Cri d’alarme des scientifiques
L’absence d’effet de surprise qui a accompagné cette annonce n’atténue en rien l’impression d’échec collectif que laisse ce projet avorté. Mois après mois, l’urgence climatique s’impose comme l’une des grandes priorités à traiter. Partout dans le monde, les signes d’un profond dérèglement se multiplient, donnant chaque jour un peu plus de consistance au cri d’alarme des scientifiques. Pénurie d’eau, exode, malnutrition, extinction d’espèces… Quel que soit le rythme de réduction des émissions de gaz à effet de serre, les impacts dévastateurs du réchauffement sur la nature et l’humanité qui en dépend vont s’accélérer, assurent des centaines d’entre eux, rattachés au Groupe d’experts intergouvernemental sur l’évolution du climat (GIEC). Ils deviendront douloureusement palpables bien avant 2050.

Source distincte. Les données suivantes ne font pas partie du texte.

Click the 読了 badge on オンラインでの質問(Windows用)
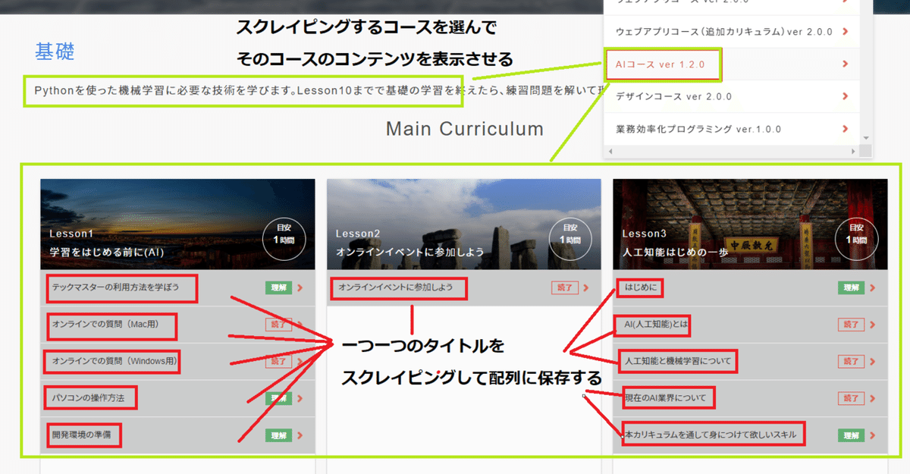The image size is (910, 474). coord(278,362)
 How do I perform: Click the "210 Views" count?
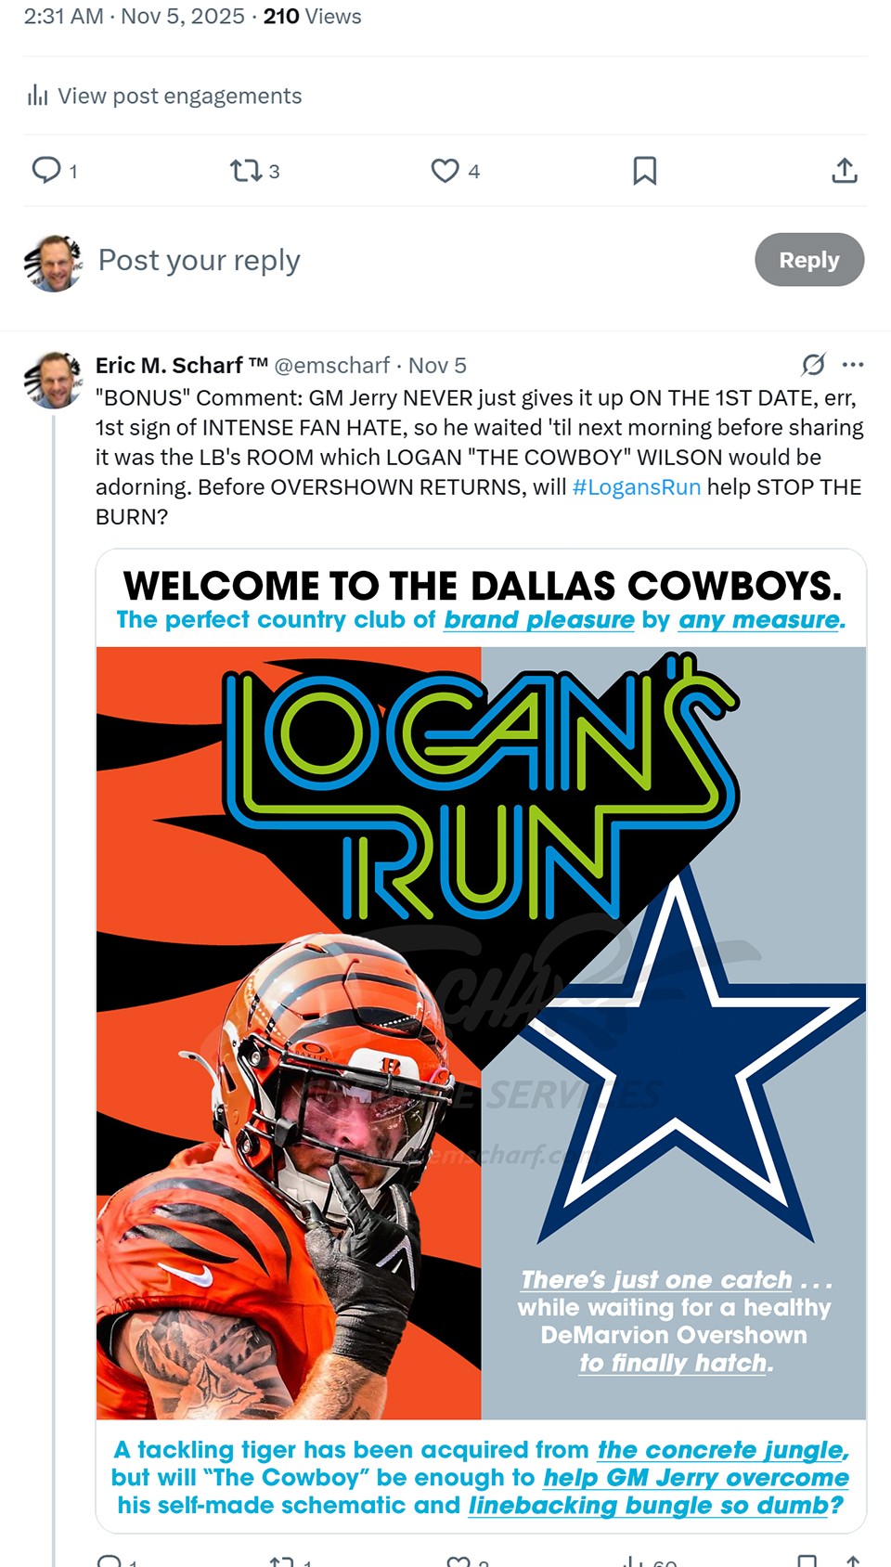(x=312, y=17)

Eu égard à ces dangers, les calculs politiciens auxquels s’adonnent les acteurs politiques français apparaissent dérisoires. Fallait-il vraiment que le président de la République engage la procédure référendaire s’il savait que les conditions n’étaient pas réunies ? Que vaut la prudente argumentation du Sénat au moment où le Conseil d’Etat vient de sommer le premier ministre d’agir pour infléchir la courbe des émissions de gaz à effet de serre parce que les engagements de l’accord de Paris ne sont pas tenus ? Pourquoi la gauche n’est-elle pas montée en appui de la convention citoyenne pour le climat afin de prendre à témoin l’opinion et exiger le référendum ? Chacun est resté dans son couloir, obnubilé par la compétition présidentielle. Celle-ci pousse le président de la République à rejeter la droite dans le camp des climatosceptiques et la gauche à démontrer que, depuis le départ de Nicolas Hulot du gouvernement, Emmanuel Macron ne parvient pas à faire avancer la cause.